* [What the task asks]: Please return each line of the entries below that contains the string "computer".

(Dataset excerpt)
_____

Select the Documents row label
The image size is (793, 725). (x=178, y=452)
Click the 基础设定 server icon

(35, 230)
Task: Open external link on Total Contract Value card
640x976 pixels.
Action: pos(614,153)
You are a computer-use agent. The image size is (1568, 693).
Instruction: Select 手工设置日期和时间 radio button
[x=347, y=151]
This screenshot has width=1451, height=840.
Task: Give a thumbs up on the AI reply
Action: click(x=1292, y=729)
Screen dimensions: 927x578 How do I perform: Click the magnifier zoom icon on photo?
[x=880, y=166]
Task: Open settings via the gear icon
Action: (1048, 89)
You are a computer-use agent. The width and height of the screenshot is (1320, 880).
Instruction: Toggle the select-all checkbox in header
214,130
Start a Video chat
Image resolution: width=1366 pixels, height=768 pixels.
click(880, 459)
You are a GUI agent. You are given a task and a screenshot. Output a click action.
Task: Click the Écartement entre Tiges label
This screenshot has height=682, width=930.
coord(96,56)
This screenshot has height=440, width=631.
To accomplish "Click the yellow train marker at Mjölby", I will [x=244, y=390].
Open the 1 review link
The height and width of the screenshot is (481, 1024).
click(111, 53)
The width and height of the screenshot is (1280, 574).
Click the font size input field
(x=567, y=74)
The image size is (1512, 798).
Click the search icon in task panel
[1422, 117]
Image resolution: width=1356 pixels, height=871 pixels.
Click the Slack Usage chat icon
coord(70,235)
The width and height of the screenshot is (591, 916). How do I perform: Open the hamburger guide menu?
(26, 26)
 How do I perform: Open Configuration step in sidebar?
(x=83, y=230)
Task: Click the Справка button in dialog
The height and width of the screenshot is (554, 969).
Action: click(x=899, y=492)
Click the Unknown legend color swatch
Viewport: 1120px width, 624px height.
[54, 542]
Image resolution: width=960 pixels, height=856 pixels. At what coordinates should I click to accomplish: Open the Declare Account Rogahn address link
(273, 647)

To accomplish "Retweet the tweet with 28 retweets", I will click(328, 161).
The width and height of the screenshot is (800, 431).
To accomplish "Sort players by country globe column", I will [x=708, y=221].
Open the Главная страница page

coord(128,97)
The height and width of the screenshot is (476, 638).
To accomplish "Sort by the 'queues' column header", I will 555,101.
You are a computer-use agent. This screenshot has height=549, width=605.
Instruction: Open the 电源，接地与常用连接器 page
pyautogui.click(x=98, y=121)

_____

* [Answer for this exercise]:
You are a computer-use agent. The image size is (1568, 693).
You are a computer-use agent. The width and height of the screenshot is (1320, 880).
You are a computer-use agent. This screenshot has height=549, width=605.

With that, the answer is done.